Daneben gab es bisher keine Berichte über Ausschreitungen/ Demonstrationen der Zivilbevölkerung in Kunduz- läßt dieses darauf schließen, dass keine Zivilisten/wenige Zivilisten betroffen waren? Wie sieht der Einwohner den Luftangriff? Was würden Sie schreiben, wenn das deutsche PRT im Züge eines Angriffs mit 2 Tanklastzügen zerstört/aufgerieben worden wäre?
Thorsten Schulz
07-09-09 10:13
Ich bin erfreut über die bedachte grüne Reaktion.
Es sollte aufgeklärt werden, was da schiefgelaufen ist, wenn denn etwas schiefgelaufen ist.
Es widerspricht ja eigentlich der deutschen, bisweilen schon ins problematische abdriftenden, Deeskalationsstrategie.
Umso ärgerlicher, dass jetzt der Eindruck entsteht, es würde unüberlegt herumbombardiert. So etwas darf nicht passieren.
Da ist dringend Aufklärung gefordert und es müssen Konsequenzen gezogen werden - entweder im militärischen Ablauf oder aber, sollte der korrekt gewesen sein (wonach es ja nicht unbedingt aussieht), im Krisenmanagement.
Thomas Hammer
06-09-09 22:47
Anhang:
Frau Roth, vielleicht sollten sie einmal diese leserbriefe durchlesen und sich weniger in den rtl- und volksverdummungs-shows präsentieren. besinnen sie sich auf ihre politik, für das sie auch gewählt wurden.
Thomas Hammer
06-09-09 22:29
Ihr enttäuscht mich total. was ist los mit den grünen. seid ihr zu satt. vollgestopft mit euren ämtern, fett vom vielen geld. wo von euch sind die, die wieder aufstehen. WIR SIND IN AFGHANISTAN. im grundgesetz soll unser militär nur verteidigen. greift uns dieses land an? SOFORT RAUS AUS DIESEM LAND. wir verheizen unsere kinder für etwas, was keinem nützt, ausser den amis. IHR GRÜNE; STEHT ENDLICH AUF UND BESINNT EUCH DESSEN, FÜR WAS WIR EUCH GEWÄHLT HABEN!!!
Michael Müthe
06-09-09 20:44
Für mich unbegreiflich: jahrelang wähle ich nun schon die Grünen und nun diese Nicht-Reaktion auf das deutsche Bombardement! Soll ich jetzt die LINKE wählen, weil die die einzige Partei ist, die aus Afghanistan raus will? Wenn nun schon höchste amerikanische Militärs die Sinnlosigkeit rein militärischer Aktion anklagen und jeder tote Zivilist neue Talibankrieger schafft,erwartete ich eine SOFORTIGE Reaktion der Grünen mit dem erklärten Ziel, sich so bald wie möglich aus diesem kontraproduktiven Irrsinn zurückzuziehen. Stattdessen dieses bedeutungslose Gelaber von Claudia Roth vom "Strategiewechsel". Ich überlege ernsthaft, die Linke zu wählen. Schade.
Dieter Klumb
06-09-09 20:14
Mit Entsetzen nehme ich die Kommentare Ihrer Spitzenpolitiker zum Vorfall in Kunduz zu Kenntnis. Haben sie nicht auch für den Einsatz gestimmt????
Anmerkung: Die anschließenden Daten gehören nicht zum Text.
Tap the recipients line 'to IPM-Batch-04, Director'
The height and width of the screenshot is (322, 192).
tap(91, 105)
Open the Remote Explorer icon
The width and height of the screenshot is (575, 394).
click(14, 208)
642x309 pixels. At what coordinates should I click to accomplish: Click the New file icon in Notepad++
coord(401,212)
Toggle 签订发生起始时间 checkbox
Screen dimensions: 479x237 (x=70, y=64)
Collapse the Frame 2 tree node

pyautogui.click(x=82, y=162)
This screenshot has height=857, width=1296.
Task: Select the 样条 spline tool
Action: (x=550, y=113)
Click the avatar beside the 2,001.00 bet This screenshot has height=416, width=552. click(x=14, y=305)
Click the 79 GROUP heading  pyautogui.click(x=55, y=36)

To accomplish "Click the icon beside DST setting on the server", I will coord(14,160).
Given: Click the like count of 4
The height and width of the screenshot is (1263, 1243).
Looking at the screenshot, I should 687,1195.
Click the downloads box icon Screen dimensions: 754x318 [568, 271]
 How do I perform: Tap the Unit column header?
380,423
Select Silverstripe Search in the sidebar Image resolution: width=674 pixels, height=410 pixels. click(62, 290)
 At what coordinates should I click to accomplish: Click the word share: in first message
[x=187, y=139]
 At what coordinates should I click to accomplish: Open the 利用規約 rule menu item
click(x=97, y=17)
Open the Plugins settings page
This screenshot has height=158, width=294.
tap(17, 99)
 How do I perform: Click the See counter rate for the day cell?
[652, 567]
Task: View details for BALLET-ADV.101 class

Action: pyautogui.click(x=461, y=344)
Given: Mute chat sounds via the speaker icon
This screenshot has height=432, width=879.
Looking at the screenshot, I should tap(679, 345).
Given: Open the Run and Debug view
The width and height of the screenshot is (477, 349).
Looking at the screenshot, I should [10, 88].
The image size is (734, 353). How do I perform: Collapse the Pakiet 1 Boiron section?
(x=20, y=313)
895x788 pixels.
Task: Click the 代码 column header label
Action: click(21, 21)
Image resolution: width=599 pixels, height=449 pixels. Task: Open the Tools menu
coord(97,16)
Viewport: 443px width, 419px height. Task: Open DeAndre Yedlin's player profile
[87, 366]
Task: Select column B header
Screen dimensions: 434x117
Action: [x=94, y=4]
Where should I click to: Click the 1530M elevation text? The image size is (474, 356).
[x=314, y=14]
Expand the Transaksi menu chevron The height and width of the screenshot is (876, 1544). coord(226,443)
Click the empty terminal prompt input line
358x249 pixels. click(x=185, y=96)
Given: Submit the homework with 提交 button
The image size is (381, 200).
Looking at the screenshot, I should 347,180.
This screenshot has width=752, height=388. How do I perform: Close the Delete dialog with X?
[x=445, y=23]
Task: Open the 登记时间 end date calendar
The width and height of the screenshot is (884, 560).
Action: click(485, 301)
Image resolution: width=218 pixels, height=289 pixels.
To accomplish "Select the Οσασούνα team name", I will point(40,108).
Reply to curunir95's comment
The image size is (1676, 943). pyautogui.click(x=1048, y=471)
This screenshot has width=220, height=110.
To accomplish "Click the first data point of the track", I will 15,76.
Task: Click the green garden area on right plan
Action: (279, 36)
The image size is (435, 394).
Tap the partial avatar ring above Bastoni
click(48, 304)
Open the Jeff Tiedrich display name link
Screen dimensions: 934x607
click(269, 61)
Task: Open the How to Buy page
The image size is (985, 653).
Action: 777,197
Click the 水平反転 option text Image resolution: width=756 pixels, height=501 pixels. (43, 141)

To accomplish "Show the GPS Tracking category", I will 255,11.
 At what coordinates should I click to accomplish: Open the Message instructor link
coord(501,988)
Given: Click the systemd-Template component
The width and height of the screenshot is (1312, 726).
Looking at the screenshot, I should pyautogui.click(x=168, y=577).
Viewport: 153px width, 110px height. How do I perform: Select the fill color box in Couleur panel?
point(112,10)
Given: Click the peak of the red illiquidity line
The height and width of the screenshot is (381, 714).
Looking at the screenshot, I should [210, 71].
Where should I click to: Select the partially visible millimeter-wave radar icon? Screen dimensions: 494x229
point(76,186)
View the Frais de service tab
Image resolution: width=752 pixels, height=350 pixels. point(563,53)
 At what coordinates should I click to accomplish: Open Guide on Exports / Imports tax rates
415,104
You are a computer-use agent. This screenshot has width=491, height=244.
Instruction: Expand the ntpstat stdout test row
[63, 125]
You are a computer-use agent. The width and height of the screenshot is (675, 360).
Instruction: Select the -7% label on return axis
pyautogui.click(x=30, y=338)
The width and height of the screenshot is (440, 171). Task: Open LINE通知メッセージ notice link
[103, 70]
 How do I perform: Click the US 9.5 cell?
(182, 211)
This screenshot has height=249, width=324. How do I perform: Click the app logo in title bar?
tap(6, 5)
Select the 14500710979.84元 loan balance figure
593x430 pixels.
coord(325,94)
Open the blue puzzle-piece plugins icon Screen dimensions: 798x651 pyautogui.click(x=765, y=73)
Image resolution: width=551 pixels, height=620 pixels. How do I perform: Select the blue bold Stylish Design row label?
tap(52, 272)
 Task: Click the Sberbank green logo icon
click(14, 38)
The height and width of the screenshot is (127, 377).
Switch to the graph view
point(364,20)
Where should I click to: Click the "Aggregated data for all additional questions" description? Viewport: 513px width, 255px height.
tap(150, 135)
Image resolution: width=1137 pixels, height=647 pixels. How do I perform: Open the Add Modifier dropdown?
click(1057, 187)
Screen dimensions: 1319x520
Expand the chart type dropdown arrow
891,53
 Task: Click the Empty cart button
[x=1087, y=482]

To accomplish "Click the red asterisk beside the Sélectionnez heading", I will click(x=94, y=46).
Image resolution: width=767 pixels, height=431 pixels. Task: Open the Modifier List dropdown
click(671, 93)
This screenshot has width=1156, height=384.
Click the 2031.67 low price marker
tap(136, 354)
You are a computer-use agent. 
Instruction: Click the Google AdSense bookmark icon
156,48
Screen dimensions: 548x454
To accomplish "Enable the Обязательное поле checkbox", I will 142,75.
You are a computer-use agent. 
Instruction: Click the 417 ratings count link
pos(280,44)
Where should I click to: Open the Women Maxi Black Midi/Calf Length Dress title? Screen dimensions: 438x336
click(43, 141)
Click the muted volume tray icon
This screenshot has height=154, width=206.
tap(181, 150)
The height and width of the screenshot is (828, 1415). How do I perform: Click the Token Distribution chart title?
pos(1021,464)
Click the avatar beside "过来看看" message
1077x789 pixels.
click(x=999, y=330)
Ohne Beweise über zivile Opfer wird hier das Damoklesschwert geschwungen und unsere Soldaten, auch mein Sohn ist dabei, werden im Regen stehen gelassen. Nur weil hier in Deutschland Wahlkampf ist, wird hier auf unsere Soldaten eingeschlagen.
Eine Schande ist das.. Auf solche Volksvertreter kann ich verzichten.